Orquestração multi-agente: serão apresentadas situações em que um único agente não é suficiente. A cobertura inclui três topologias (cadeia, hierarquia, grafo) e seis padrões de coordenação, como o Supervisor (recomendado para produção) e o Swarm (sem controle central). Também será mostrada uma árvore de decisão com sete perguntas para escolher a arquitetura certa sem complexidade desnecessária.
Frameworks, protocolos e ecossistema: os alunos conhecerão as principais ferramentas atuais: LangChain, LangGraph, CrewAI (startup brasileira), AutoGen, Semantic Kernel, Google ADK e Agno. Também verão os protocolos emergentes de comunicação entre agentes, como o MCP, da Anthropic (chamado de “USB-C dos agentes”), e o A2A, da Google (peer-to-peer descentralizado).
Confiabilidade, segurança e falhas: será ensinada ainda a diferença crítica entre modelo de linguagem (erro textual) e agente (erro com ação real), com a explicação de um caso real: o experimento Project Vend (Anthropic, 2026), em que um agente cometeu fraudes e perdeu dinheiro. Os alunos aprenderão sobre guardrails, defesa em profundidade (seis camadas) e a lição de que alucinação é inevitável. O foco é limitar danos e garantir recuperabilidade.

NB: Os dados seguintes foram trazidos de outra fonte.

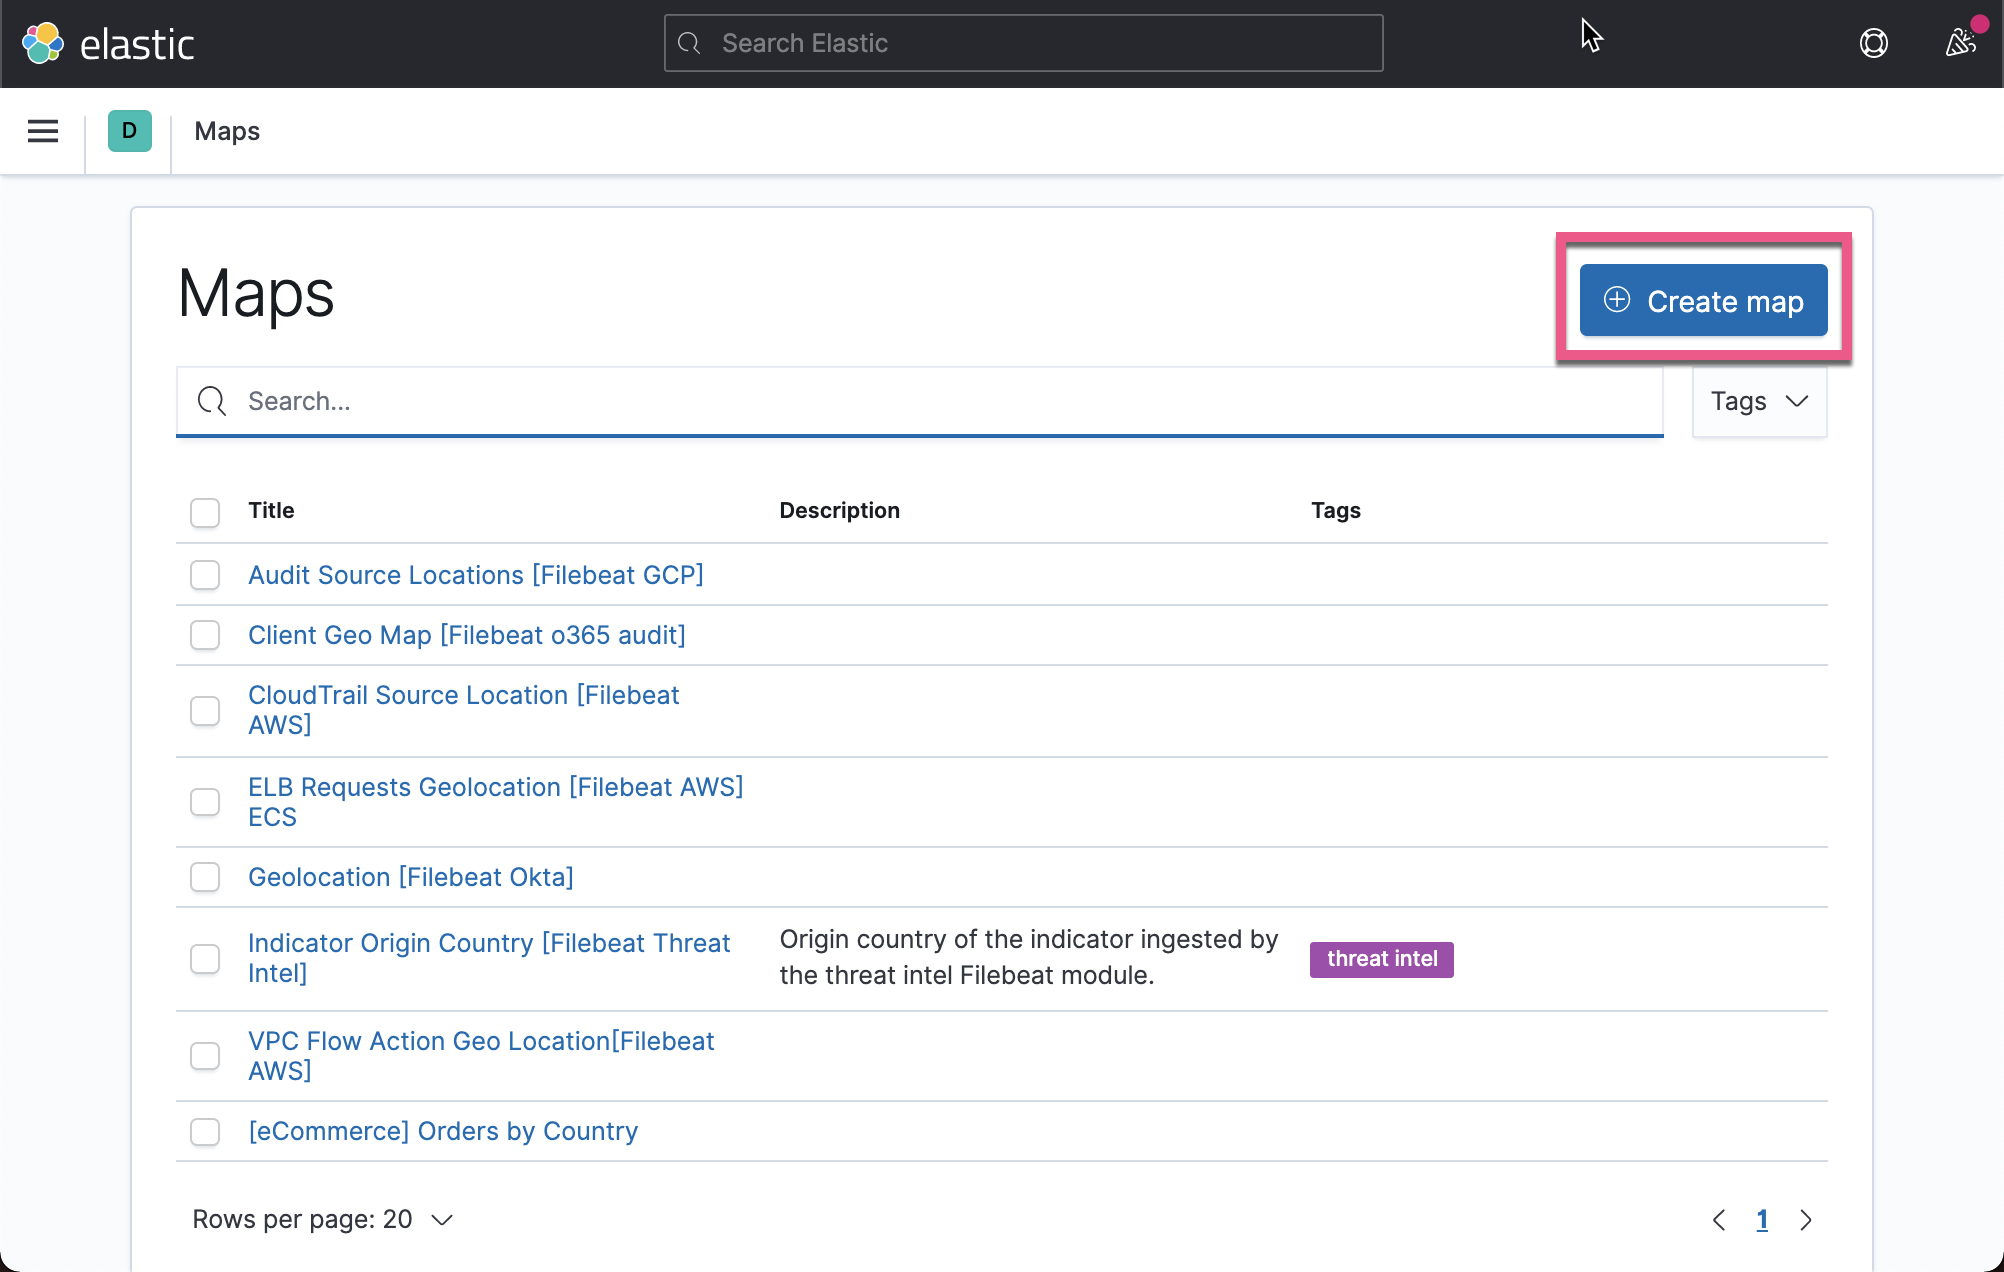Open the navigation hamburger menu
The width and height of the screenshot is (2004, 1272).
tap(42, 131)

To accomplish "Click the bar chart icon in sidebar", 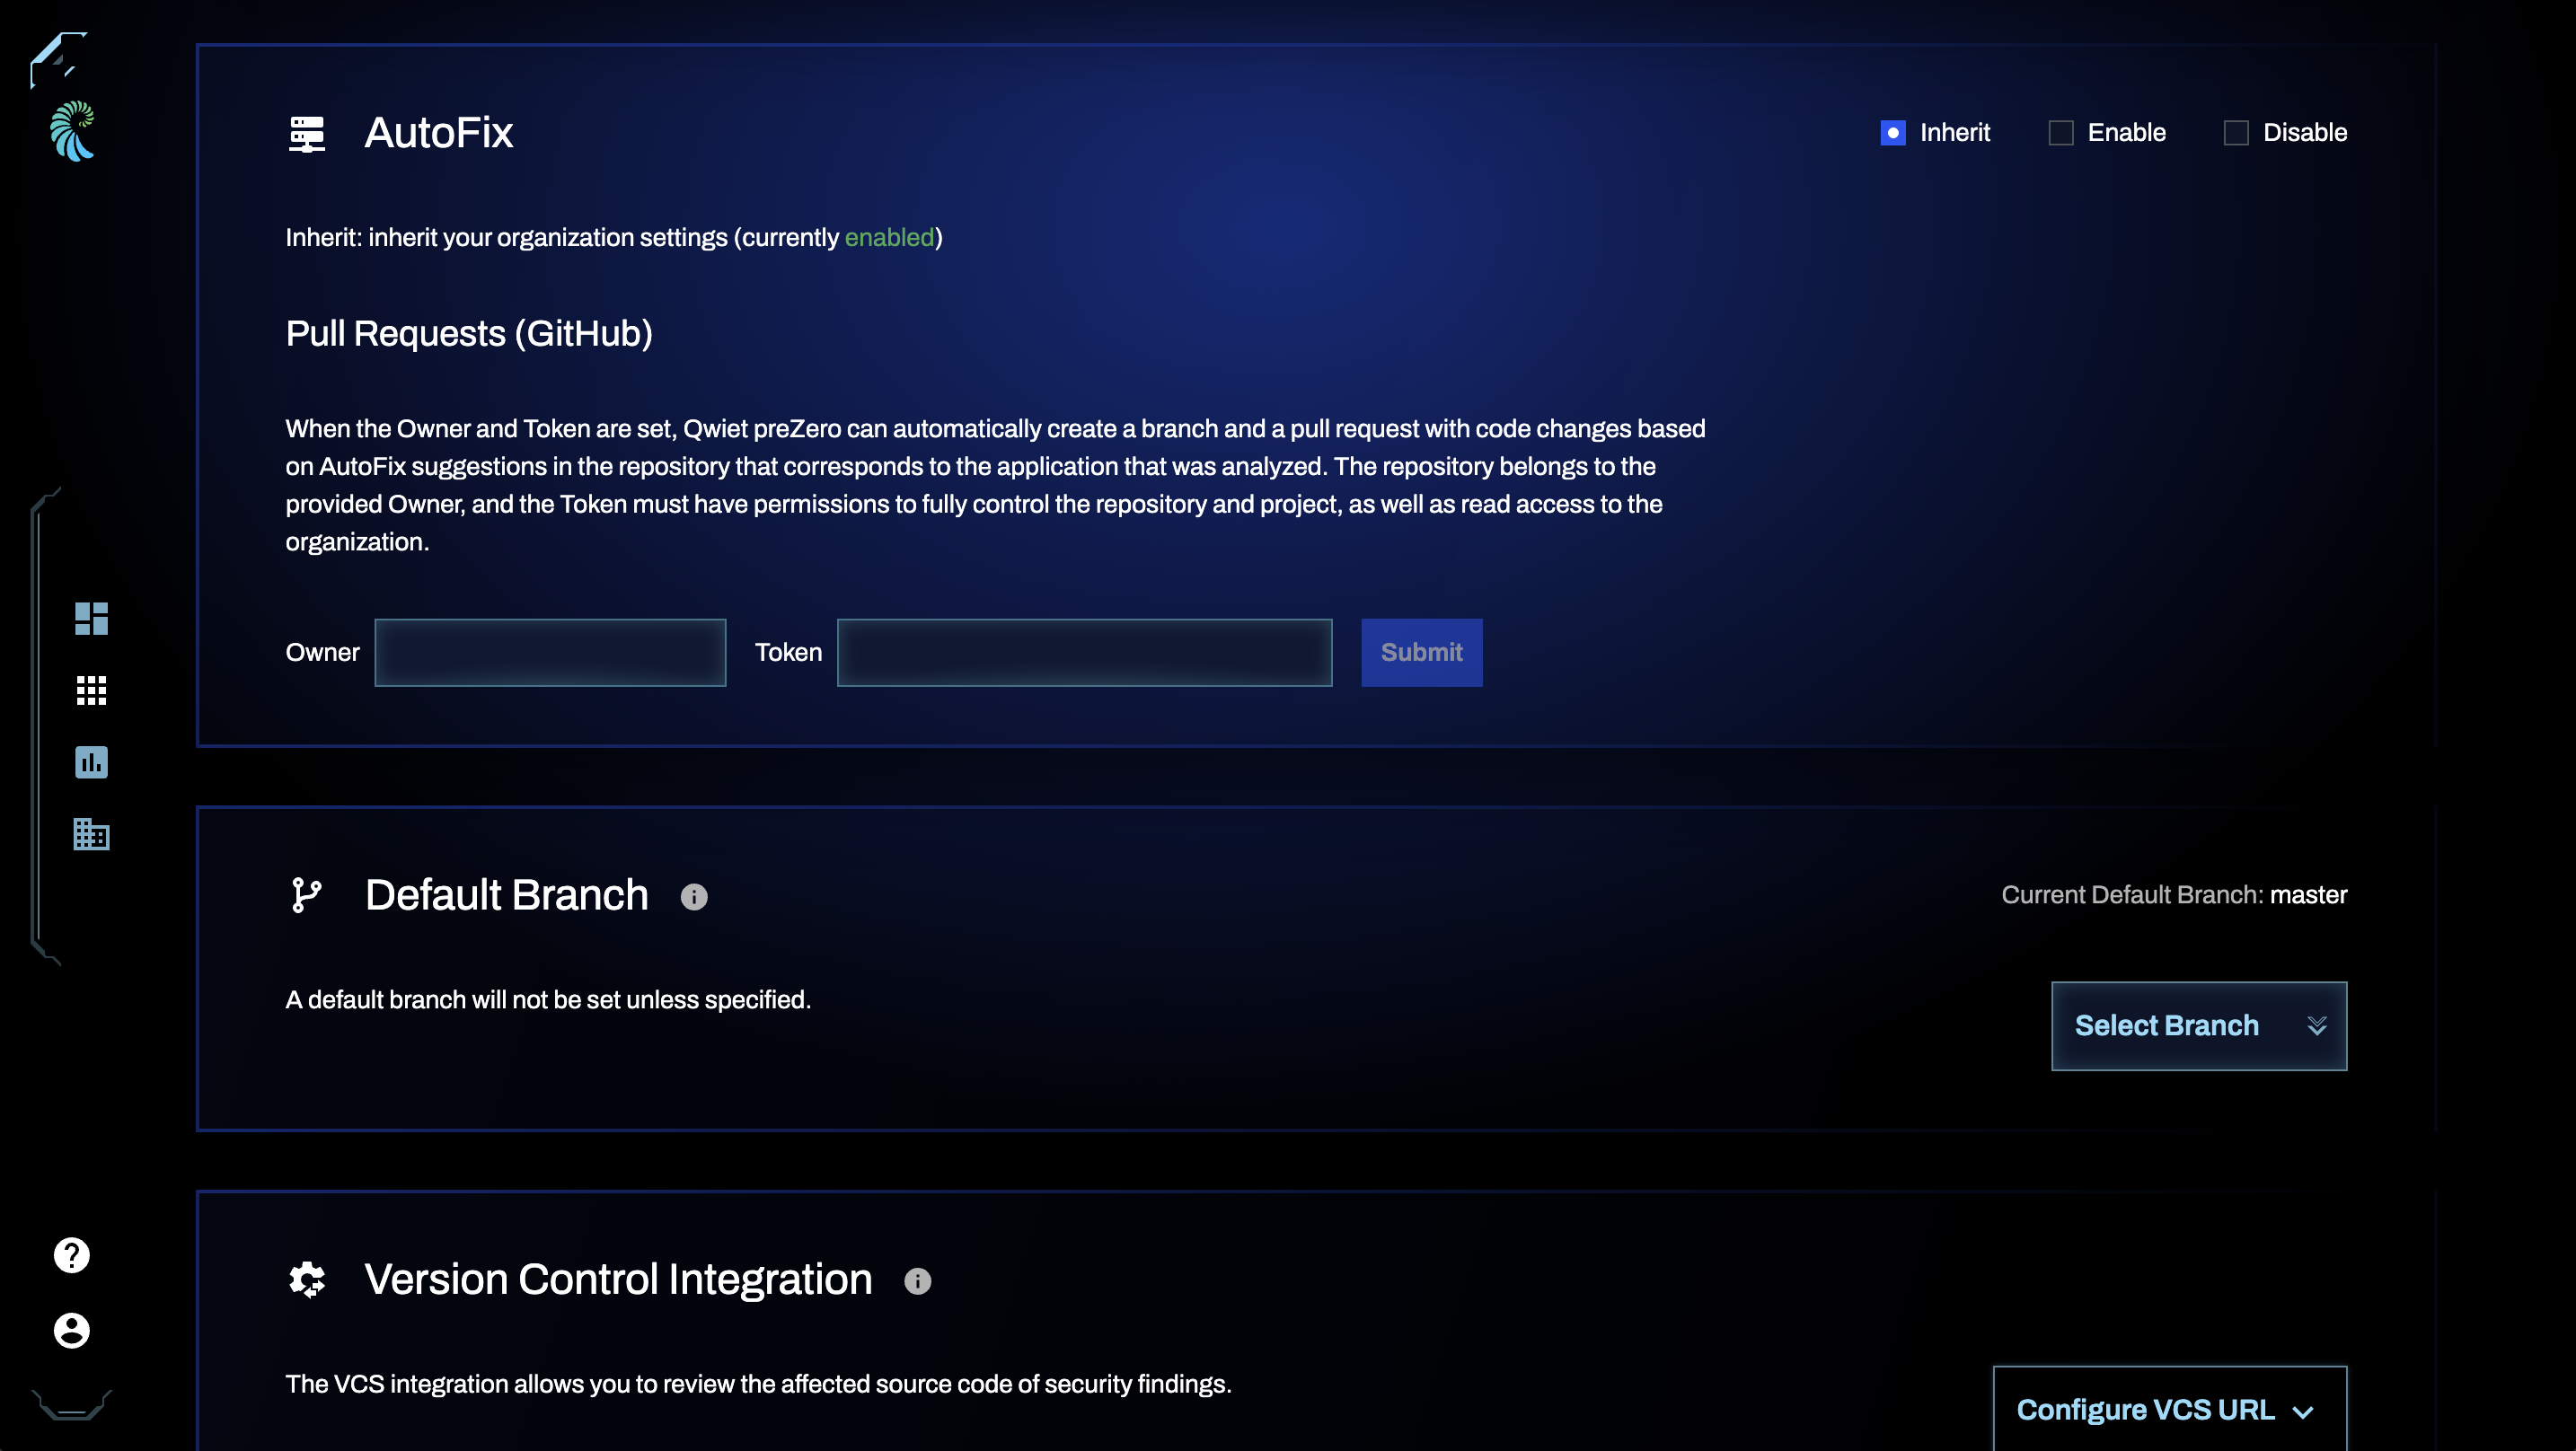I will 92,761.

Conceito de Harness: os estudantes entenderão que a infraestrutura de software ao redor do modelo (harness) é muitas vezes mais importante que o modelo em si. Com dados do TerminalBench 2.0, verão que mudar apenas o harness melhorou 15 sistemas em mais de 20 posições. O harness é explicado como um “sistema operacional” para o agente: LLM como CPU, janela de contexto como RAM, ferramentas como chamadas de sistema. A conclusão: construir bons agentes é principalmente engenharia de software, não só prompt.
Sobre o professor Charleno Pires
Graduado em Ciência da Computação pela Universidade Estadual do Piauí e mestre em Tecnologias Emergentes para Educação, Charleno Pires é professor do IFPI campus Angical, onde leciona disciplinas que vão de Programação Web com React e TypeScript a Inteligência Artificial com Machine Learning, Redes Neurais e LLMs, passando por Sistemas Distribuídos com Blockchain em Rust. Sua atuação combina múltiplos paradigmas de programação, com fluência em Rust, Python, TypeScript, Elixir, Kotlin e outras linguagens. Também pesquisa em áreas como recuperação de informação, processamento de linguagem natural, RAG e arquitetura de agentes.
Entre seus projetos autorais, estão o Goofy (assistente de programação em terminal desenvolvido em Rust), o md2pdf (conversor de Markdown para PDF) e a ADHDReminderExtension (extensão para Chrome voltada a pessoas neurodivergentes). Tem experiência profissional como desenvolvedor no Jus Navigandi e mantém envolvimento em iniciativas de código aberto.